J. B. HEATON | One Hat Research LLC
JAN HENDRIK WITTE | Honorary Research Associate in Mathematics, University College London
The hype of big data has not escaped the investment management industry, although the reality is that price data from U.S. financial markets are not really big data; price data is small data. The fact that sellers and advisors in financial markets use small data to generate and test investment strategies creates two major problems. First, the economic mechanisms that generate prices (and, therefore, returns) may change through time, so that historical data from an earlier time may tell us little or nothing about future prices and returns.
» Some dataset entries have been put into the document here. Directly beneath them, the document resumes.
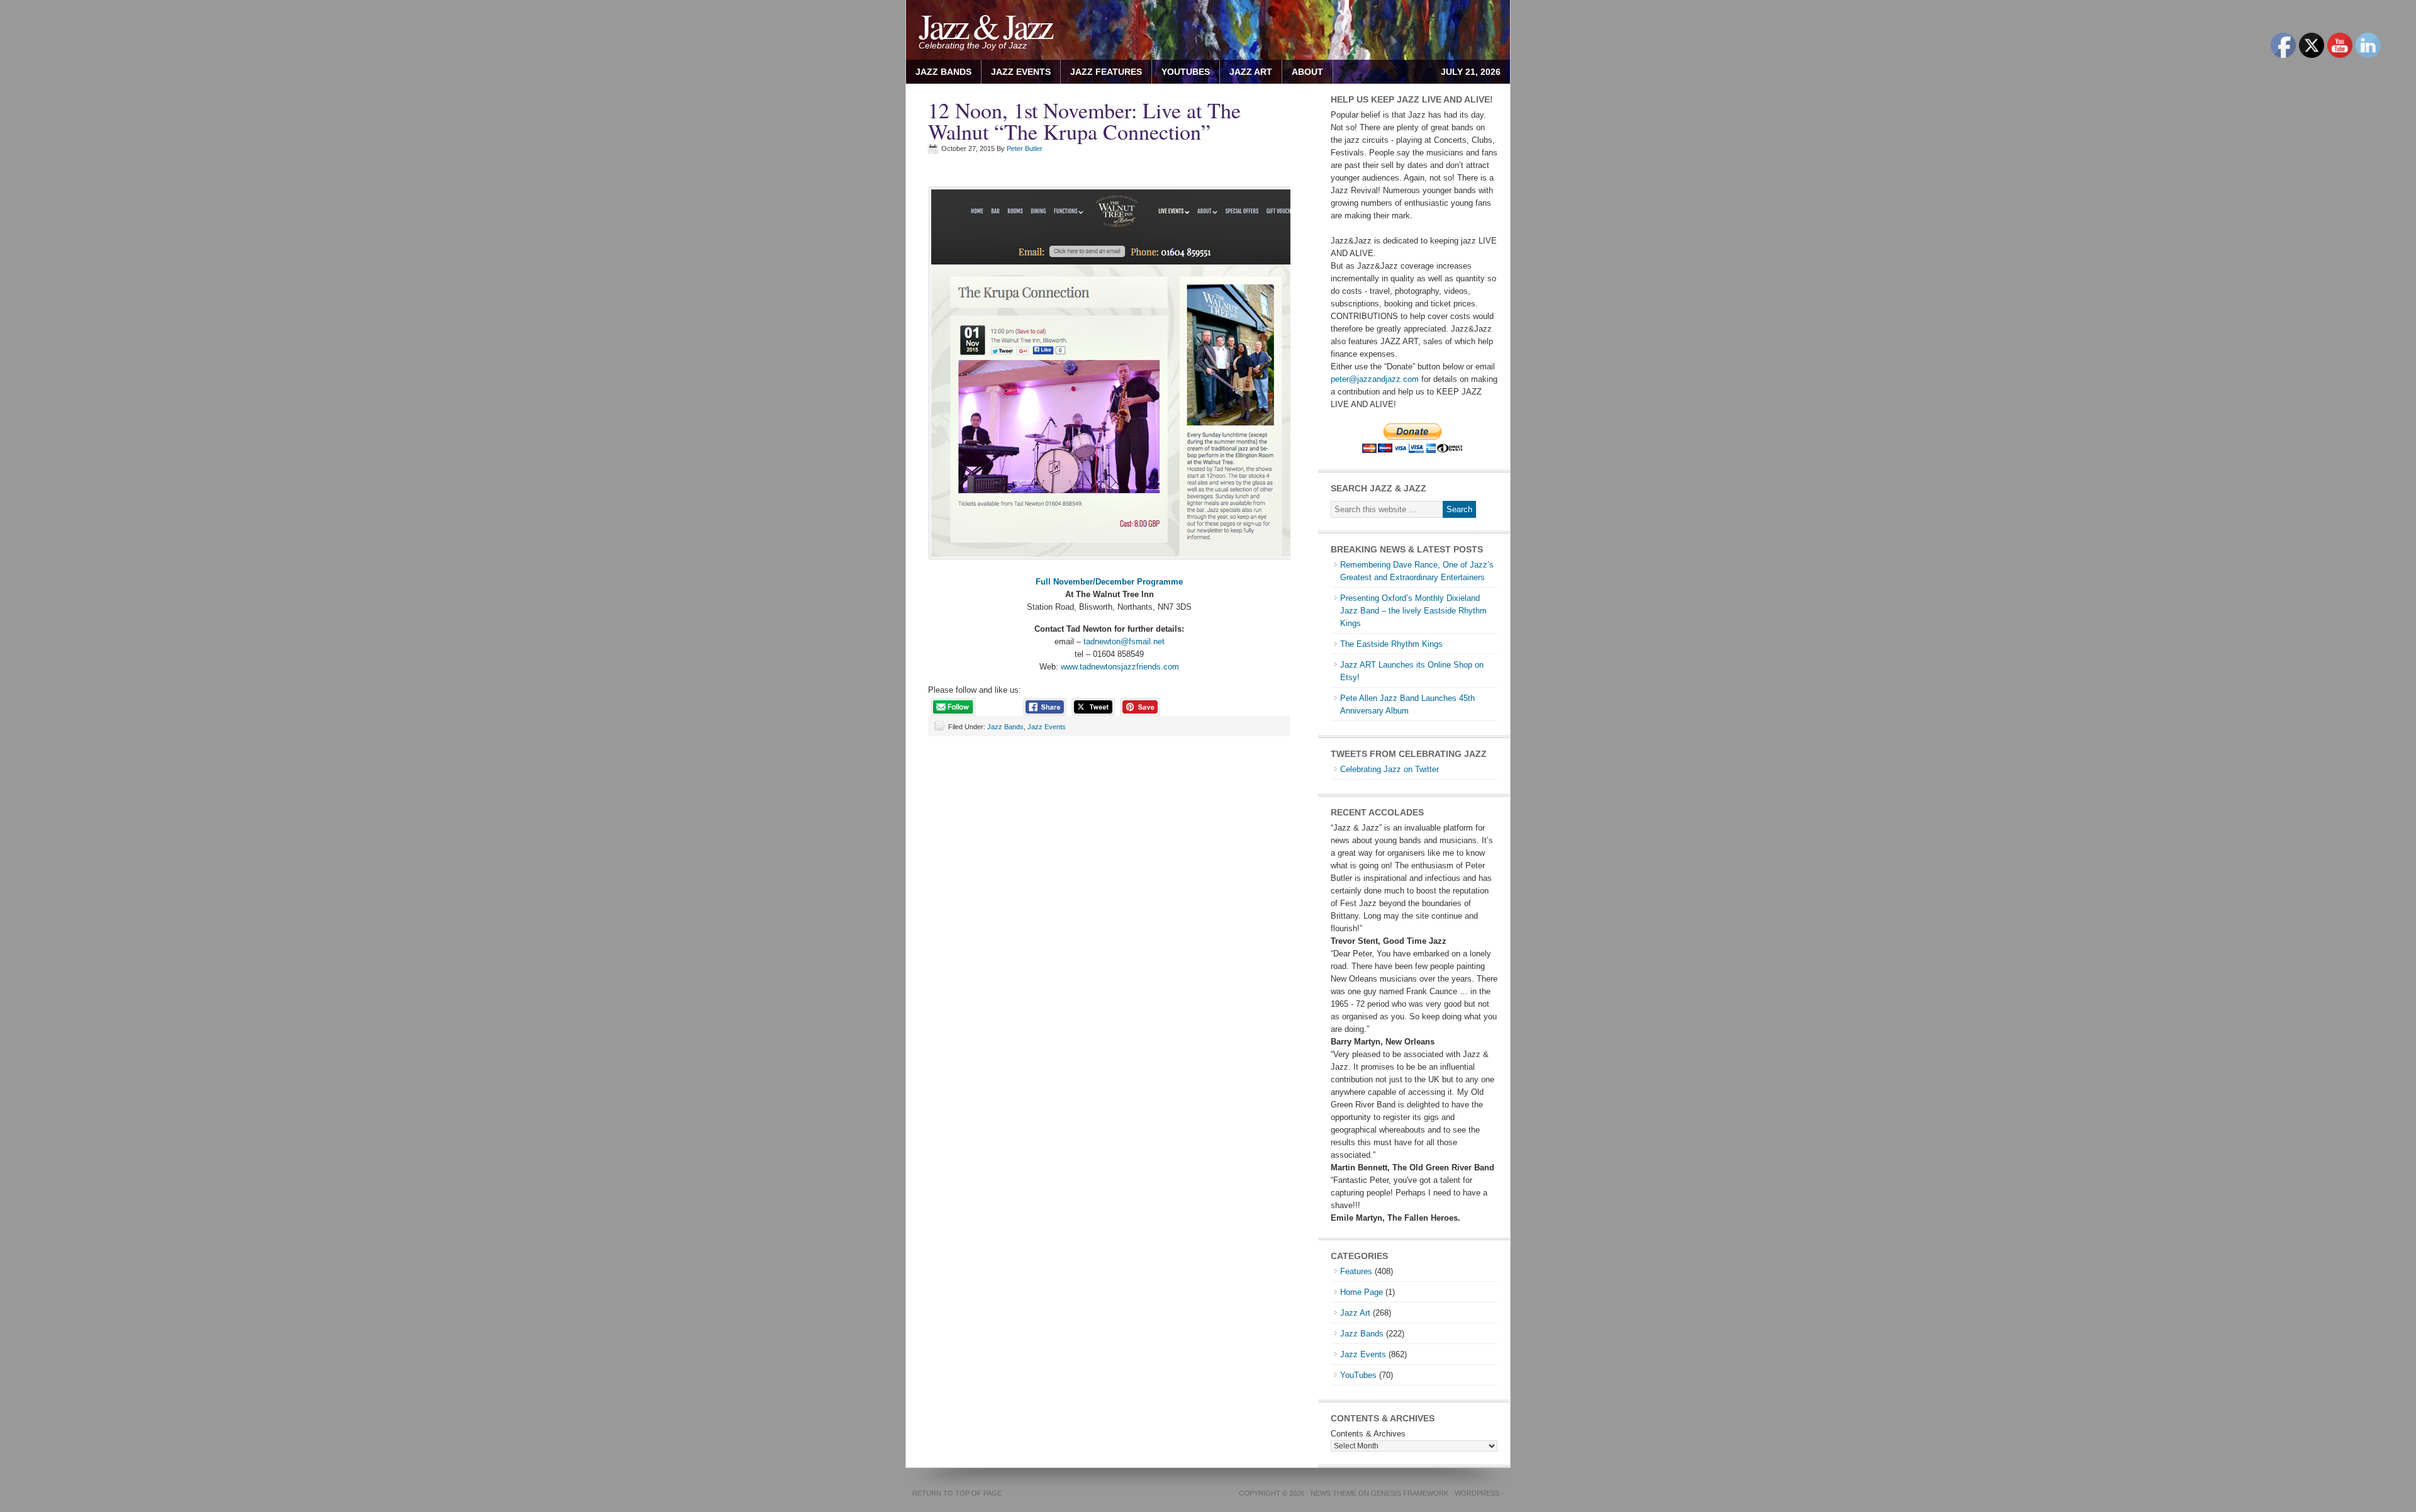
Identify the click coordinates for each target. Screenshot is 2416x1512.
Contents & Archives (1368, 1433)
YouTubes (1185, 72)
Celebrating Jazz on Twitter (1389, 769)
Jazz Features (1106, 72)
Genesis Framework (1409, 1493)
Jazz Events (1021, 72)
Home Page (1361, 1292)
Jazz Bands (943, 72)
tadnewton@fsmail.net (1124, 641)
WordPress (1477, 1493)
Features (1356, 1271)
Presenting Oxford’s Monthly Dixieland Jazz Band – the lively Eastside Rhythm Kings (1413, 610)
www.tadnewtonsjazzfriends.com (1120, 666)
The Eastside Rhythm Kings (1391, 644)
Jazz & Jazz (985, 25)
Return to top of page (957, 1493)
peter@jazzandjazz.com (1375, 379)
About (1302, 72)
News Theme (1333, 1493)
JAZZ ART (1246, 72)
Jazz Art (1355, 1313)
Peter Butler (1025, 148)
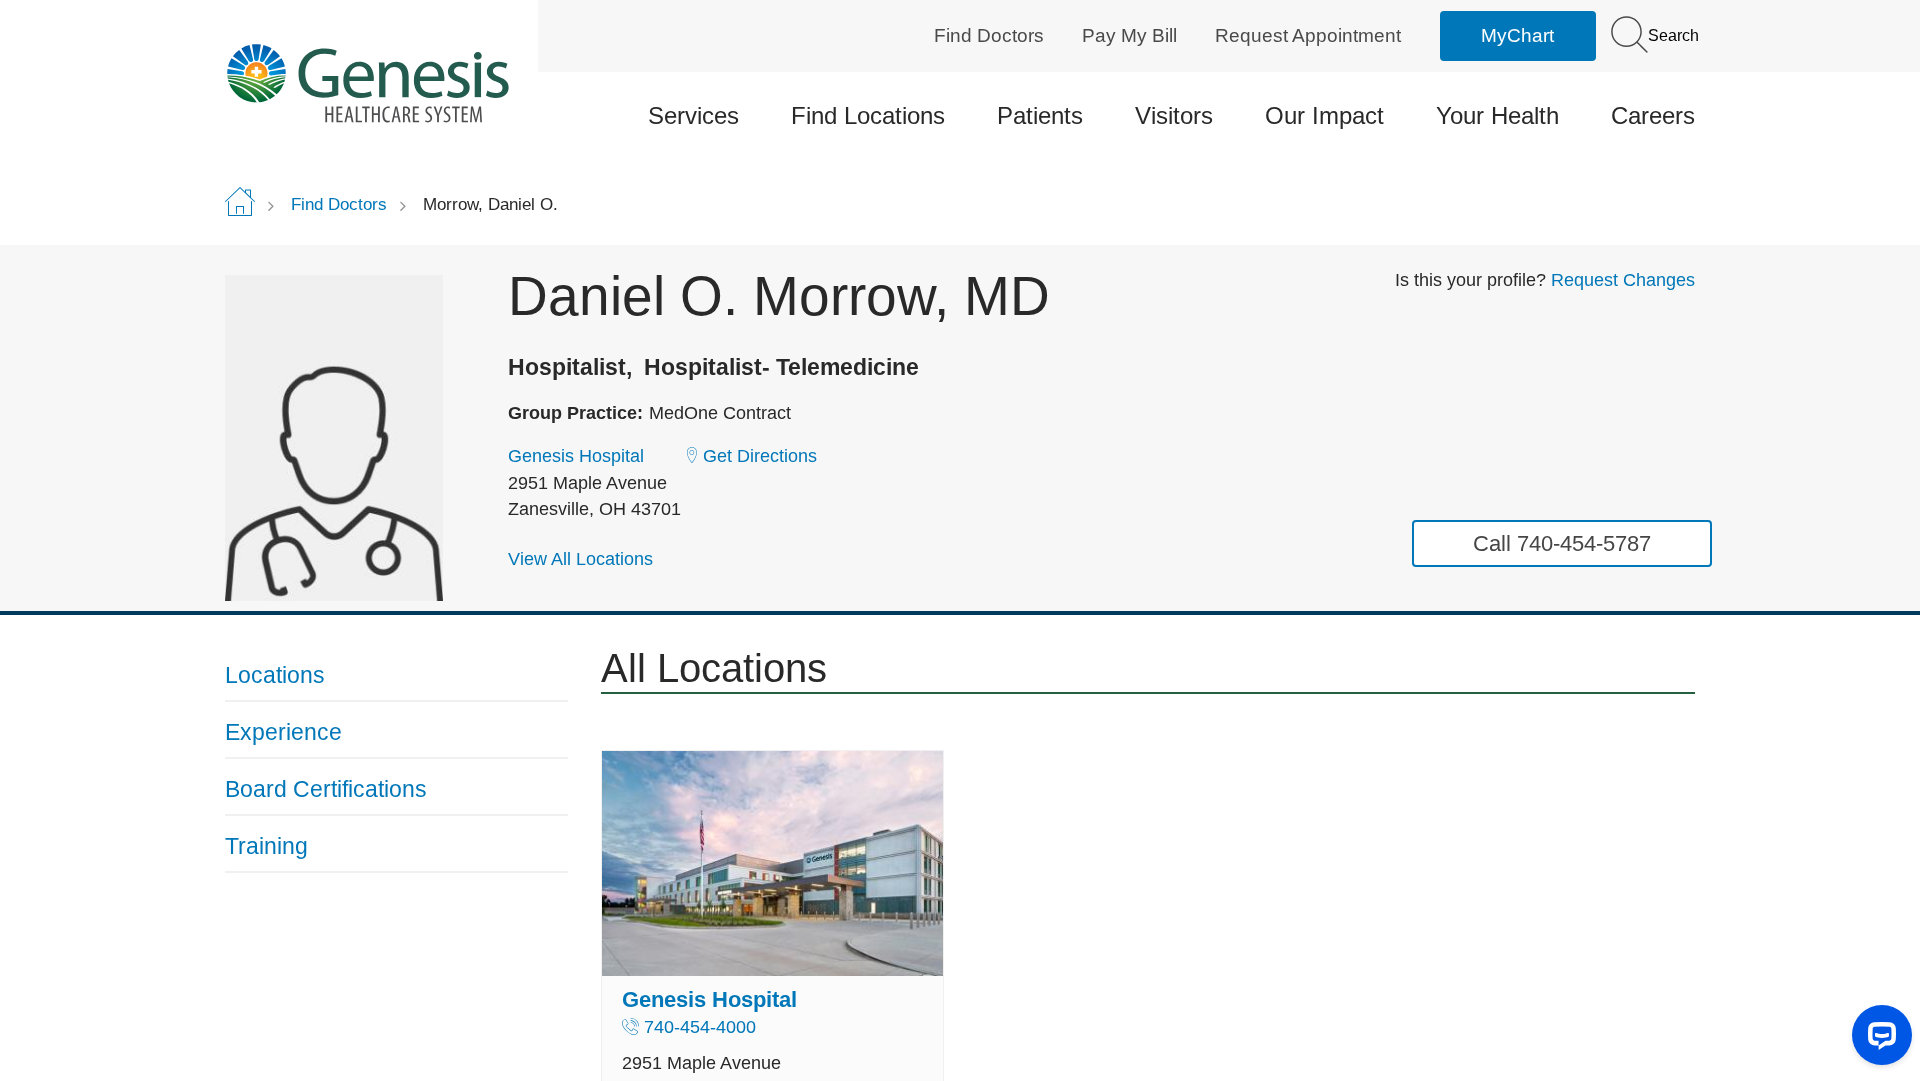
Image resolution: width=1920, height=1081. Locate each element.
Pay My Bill (1129, 35)
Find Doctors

Second, even if data-generating-mechanisms are somewhat stable through time, inferences about the profitability of investment strategies may be sensitive to a handful of outliers in the data that get picked up again and again in different strategies mined from the same small data set. In this article, we present an answer to the financial small data problem: using machine-learning methods to generate ‘synthetic’ financial data. The essential part of our approach to developing synthetic data is the use of machine learning methods to generate data that might have been generated by financial markets but was not. Synthetic price and return data have numerous uses, including testing new investment strategies and helping investors plan for retirement and other personal investment goals with more realistic future return scenarios. In this article, we focus on a particularly important use of synthetic data: meeting legal and regulatory requirements such as best interest and fiduciary requirements.